How we use dbmstools

At work (Dialect Payment Technologies - we build and host payment software), we now use dbmstools to generate DBMS-specific DDL and DML. It works like this:

Schema:
  • Our DBMS schema is maintained in XML (it was originally imported using db2xml)
  • Our ant build script generates schema create and drop scripts for all target DBMSs as part of the build process, using the Jython ant task and the xml2ddl-ant script. This includes different schema variants for systems with and without a replica database (we use variables and conditions in the XML to control which indexes are included in each variant)
  • The ant build scripts also use xml2doc (via the xml2doc-ant wrapper) to generate HTML documentation for the schema (for each DBMS). We try to put good descriptions in for each element, so the output from this is good enough to provide to customers (as well as being widely used internally)
  • As we draw near to the finish of an iteration, we use deltaddl to generate schema upgrade scripts for the system testers. We generate the deltas against the schema from the last external release, so this is also what will go to customers
  • When we ship our systems to customers, the DBAs typically use our DDL scripts as a starting point, since they'll likely want to manipulate things like tablespaces. The information in the table headers in the script (description, table size, select and update frequency) assist them in doing so. We also provide the HTML documentation.
Test data:
  • Our developer test database (for all our developer-level integration and system testing, including automated tests running from the continuous build system) is maintained as a single SQL DML file, with #dbms() annotations for MSSQL identify column manipulation, and for setting up sequences for Oracle and Postgres
  • To add data to the test database, we often use the system under test to add the required objects, then we use db2sql to export the data as INSERT statements. That way, we know the data is valid
  • Our ant build script generates data insertion scripts for all target DBMSs as part of the build process, using the filterdml-ant script and the Jython ant task
  • The generated schema and data insertion scripts are used as part of the automated deploy step from ant, which builds a fresh database before all tests are run on the continuous integration system
System test:
  • Our system testers use db2sql to verify the state of the database after automated test runs. After each run, they export the database using db2sql, and compare this with an archived export from a known-good run. They always export in text or XML format, since both of these place one column value per line in the output, and so are particularly suited to diffing. They also post-process the results (using e.g. sed scripts) to normalise any varying data such as timestamps.
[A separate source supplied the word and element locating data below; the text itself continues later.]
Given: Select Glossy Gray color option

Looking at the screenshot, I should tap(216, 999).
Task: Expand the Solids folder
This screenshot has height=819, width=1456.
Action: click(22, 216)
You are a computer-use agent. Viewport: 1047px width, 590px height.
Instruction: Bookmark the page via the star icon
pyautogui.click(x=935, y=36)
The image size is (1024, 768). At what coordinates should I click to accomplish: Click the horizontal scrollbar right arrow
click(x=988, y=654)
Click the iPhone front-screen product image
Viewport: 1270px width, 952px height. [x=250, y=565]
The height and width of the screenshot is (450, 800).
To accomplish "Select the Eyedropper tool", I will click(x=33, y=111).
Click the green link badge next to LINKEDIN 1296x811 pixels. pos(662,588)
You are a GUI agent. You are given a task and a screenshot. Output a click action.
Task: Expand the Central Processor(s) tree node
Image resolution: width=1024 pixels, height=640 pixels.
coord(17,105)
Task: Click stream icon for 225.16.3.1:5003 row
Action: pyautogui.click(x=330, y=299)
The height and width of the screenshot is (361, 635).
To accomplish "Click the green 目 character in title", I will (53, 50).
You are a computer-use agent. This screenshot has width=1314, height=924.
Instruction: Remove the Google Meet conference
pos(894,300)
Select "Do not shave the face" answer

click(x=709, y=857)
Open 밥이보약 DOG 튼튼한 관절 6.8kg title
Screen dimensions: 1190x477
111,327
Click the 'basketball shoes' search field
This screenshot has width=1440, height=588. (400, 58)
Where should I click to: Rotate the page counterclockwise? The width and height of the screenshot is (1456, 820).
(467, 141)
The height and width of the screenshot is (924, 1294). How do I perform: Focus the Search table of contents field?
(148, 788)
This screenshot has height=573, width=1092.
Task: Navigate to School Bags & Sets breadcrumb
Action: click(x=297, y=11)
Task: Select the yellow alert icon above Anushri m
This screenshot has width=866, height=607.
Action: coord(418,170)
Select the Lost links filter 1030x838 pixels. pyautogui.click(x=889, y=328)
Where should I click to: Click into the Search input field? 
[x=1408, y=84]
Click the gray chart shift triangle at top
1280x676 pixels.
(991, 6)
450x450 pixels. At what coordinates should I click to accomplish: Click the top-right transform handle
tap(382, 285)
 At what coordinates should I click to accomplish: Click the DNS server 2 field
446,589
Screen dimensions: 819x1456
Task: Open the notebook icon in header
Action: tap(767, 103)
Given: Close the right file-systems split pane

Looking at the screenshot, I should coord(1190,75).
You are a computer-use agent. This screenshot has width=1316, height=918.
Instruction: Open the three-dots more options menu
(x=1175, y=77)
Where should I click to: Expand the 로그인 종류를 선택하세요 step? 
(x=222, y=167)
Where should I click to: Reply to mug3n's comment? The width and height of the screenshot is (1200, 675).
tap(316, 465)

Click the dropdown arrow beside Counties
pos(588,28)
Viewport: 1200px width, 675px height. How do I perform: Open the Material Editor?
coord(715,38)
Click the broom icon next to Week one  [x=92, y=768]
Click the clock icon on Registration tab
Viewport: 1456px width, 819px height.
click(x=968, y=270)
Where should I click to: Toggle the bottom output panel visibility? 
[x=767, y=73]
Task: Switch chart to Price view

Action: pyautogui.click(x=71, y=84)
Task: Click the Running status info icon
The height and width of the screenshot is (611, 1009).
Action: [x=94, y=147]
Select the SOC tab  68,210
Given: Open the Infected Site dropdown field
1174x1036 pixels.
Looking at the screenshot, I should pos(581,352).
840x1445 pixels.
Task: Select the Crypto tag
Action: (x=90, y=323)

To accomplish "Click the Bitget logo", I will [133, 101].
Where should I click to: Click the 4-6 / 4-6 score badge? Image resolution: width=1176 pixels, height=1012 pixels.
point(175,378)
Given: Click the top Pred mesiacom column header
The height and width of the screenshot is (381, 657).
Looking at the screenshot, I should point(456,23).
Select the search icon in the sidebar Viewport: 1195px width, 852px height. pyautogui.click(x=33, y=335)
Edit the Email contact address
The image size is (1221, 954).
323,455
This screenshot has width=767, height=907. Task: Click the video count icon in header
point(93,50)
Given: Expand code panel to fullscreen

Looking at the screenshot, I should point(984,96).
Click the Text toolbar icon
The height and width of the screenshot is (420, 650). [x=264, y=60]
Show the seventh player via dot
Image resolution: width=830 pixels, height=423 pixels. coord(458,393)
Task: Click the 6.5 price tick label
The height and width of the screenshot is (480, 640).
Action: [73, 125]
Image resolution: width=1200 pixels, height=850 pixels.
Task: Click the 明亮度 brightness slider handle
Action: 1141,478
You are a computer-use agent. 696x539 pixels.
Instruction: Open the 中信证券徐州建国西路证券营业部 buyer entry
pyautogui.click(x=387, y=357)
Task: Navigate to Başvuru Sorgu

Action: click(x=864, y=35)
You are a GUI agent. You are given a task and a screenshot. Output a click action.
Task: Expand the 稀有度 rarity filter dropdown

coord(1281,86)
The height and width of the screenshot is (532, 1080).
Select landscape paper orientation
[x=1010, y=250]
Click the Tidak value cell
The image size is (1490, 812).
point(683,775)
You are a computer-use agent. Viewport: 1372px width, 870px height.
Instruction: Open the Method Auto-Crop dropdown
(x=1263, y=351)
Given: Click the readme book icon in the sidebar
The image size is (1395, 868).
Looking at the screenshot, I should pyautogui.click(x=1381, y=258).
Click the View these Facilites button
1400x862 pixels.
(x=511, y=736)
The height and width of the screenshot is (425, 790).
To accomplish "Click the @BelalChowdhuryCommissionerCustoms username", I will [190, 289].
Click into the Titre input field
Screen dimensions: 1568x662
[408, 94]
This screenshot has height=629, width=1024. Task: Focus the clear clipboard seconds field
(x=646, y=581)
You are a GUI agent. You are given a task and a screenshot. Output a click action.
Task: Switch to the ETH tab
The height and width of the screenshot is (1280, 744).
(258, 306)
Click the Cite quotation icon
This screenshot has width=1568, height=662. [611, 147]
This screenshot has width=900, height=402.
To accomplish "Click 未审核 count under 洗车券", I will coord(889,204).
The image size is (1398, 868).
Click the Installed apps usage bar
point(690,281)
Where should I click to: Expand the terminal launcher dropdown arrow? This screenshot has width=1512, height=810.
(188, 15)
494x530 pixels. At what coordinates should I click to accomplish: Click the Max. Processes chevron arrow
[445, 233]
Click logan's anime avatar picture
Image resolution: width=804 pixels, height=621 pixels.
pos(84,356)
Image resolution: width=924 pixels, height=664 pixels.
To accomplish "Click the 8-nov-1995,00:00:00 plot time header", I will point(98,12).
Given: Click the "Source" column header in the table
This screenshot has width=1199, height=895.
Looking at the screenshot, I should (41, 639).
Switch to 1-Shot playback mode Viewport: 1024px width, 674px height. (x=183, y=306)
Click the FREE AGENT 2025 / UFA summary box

These tools have allowed us to support 4 DBMSs (with replicated and non-replicated variants) from the one set of data, and to automate what was previously largely manual (and therefore more error-prone). OK, I'm biased of course, but it looks like it's all been well worth it to me.

Samples

In the samples directory you'll find:

Frequently Asked Questions

The FAQ is the first place you should look if you have a problem. If it doesn't mention your issue, please let me know.

Change Log

See the change log for the history of the project, at least since version 0.2.8.

Contacting Me

My name's John Dickson. I'm an architect for server-side Java systems, but Python is what keeps me sane and chirpy. I'm keen to hear from you if you use dbmstools, or even if you looked at it and decided not to. And if you have any suggestions, I'd love to hear them.

You can get in touch with me at the email address: 'captsens at gmail dot com'.

Licence

Dbmstools is licenced under the GNU Public Licence, version 2. See the LICENCE file for details.